The Secretary-General also credited Chris Walker, the coach for the team's success in the Asian Games. "We have to give credit to the partners who came here. Of course, Chris Walker has been wonderful. Chris traveled with the team for the Commonwealth Games, we did well, we just continued (the momentum in the Asian Games). A year before the Commonwealth Games, we started planning with Chris. A lot of things go on behind the scenes that people don't know about. But Chris has been there and provided great support for all of us." he added.
Along with golden glory for the men's team, Joshna Chinappa led the women's team bagged a bronze medal, after missing out in the 2018 edition. Anahat Singh, the 15-year-old sensation, in her first ever Asian Games, has helped her side win a medal and Poncha believes this success will inspire the teenager to aspire for more. "(Winning medals in the team events) this is the target that we have set for our team.

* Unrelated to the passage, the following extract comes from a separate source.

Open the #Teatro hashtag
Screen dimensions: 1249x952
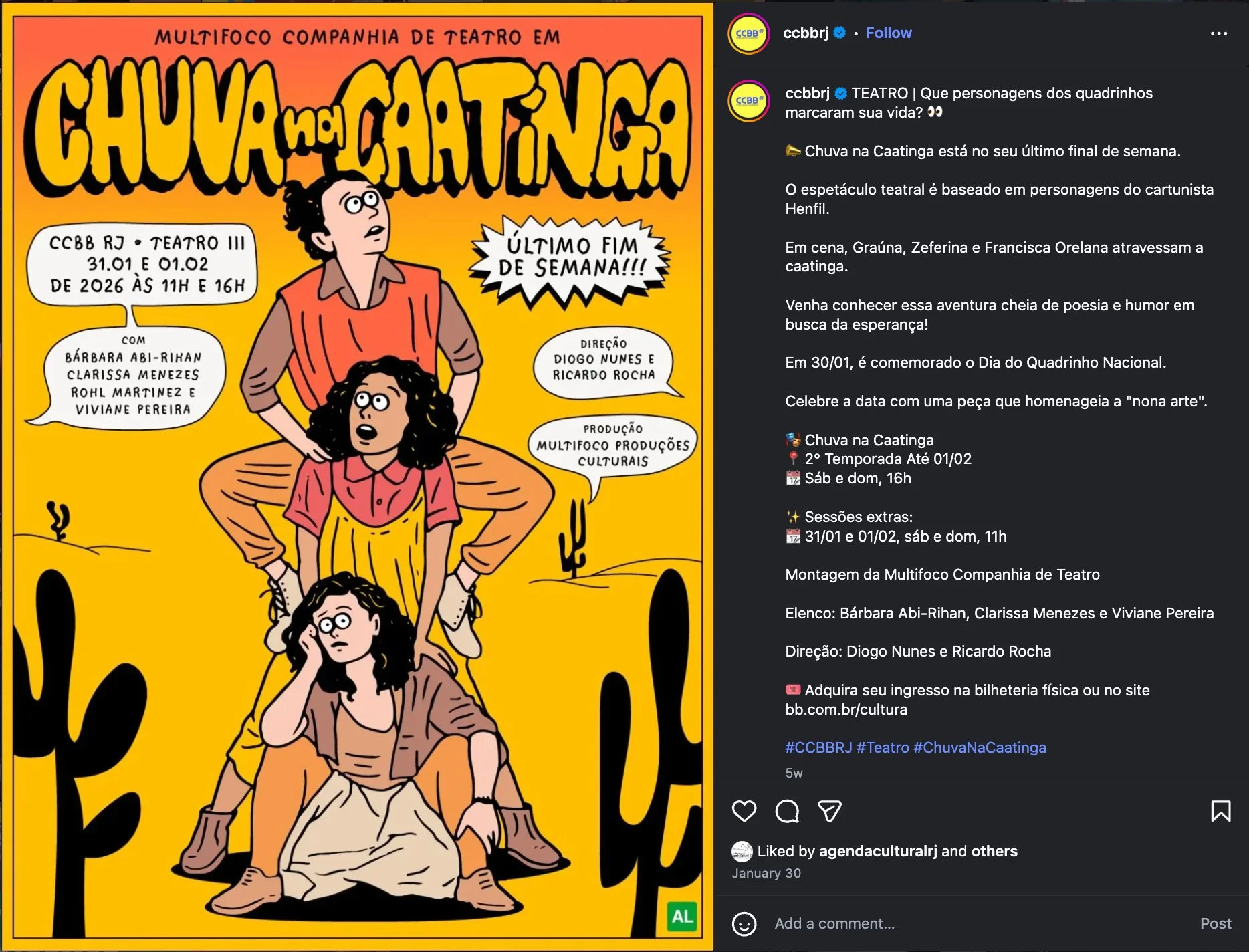coord(883,747)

Anahat has seen how it works now and in a few years, I am sure she will be one of those who will win gold as well because she is heading in the right direction."
The fairytale finish in the team's event is not the end for India's squad contingent in China. Poncha believes only half of the job is done. The mixed doubles and individual events await them. "We are certainly looking at 2 to 3 more medals. That is something which we would love to do," he declared.
The action thriller at the Hangzhou Olympic Sports Center was a blockbuster. The sequel is scheduled to be released soon. The genre of that event is undecided for now, but the unscripted drama of the sport will take over everything once Indian players take the court, because "Picture abhi baaki hai."